ACTIVITY => Give the entries again, precisely as they were written.

##### WORKING DATA #####

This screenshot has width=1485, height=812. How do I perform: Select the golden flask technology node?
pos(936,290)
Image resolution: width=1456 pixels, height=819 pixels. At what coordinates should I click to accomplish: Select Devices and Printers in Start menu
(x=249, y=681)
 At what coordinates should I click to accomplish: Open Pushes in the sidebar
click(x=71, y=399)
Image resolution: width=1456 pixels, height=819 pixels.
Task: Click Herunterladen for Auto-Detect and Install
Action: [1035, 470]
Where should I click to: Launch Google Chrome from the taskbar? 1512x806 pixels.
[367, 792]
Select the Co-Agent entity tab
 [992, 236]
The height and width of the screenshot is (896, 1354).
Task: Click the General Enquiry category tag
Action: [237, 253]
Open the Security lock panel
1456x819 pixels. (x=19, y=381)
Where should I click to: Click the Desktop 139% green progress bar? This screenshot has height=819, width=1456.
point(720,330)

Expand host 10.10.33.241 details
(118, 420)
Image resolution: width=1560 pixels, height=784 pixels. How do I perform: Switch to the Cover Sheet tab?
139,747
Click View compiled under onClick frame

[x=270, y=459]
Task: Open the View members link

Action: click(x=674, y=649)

#####

SOLUTION TO THIS PROBLEM =>
This screenshot has width=1485, height=812. How do I perform: Select the golden flask technology node?
pos(936,290)
Image resolution: width=1456 pixels, height=819 pixels. At what coordinates should I click to accomplish: Select Devices and Printers in Start menu
(x=249, y=681)
 At what coordinates should I click to accomplish: Open Pushes in the sidebar
click(x=71, y=399)
Image resolution: width=1456 pixels, height=819 pixels.
Task: Click Herunterladen for Auto-Detect and Install
Action: [1035, 470]
Where should I click to: Launch Google Chrome from the taskbar? 1512x806 pixels.
[367, 792]
Select the Co-Agent entity tab
 [992, 236]
The height and width of the screenshot is (896, 1354).
Task: Click the General Enquiry category tag
Action: [237, 253]
Open the Security lock panel
1456x819 pixels. (x=19, y=381)
Where should I click to: Click the Desktop 139% green progress bar? This screenshot has height=819, width=1456.
point(720,330)

Expand host 10.10.33.241 details
(118, 420)
Image resolution: width=1560 pixels, height=784 pixels. How do I perform: Switch to the Cover Sheet tab?
139,747
Click View compiled under onClick frame

[x=270, y=459]
Task: Open the View members link

Action: click(x=674, y=649)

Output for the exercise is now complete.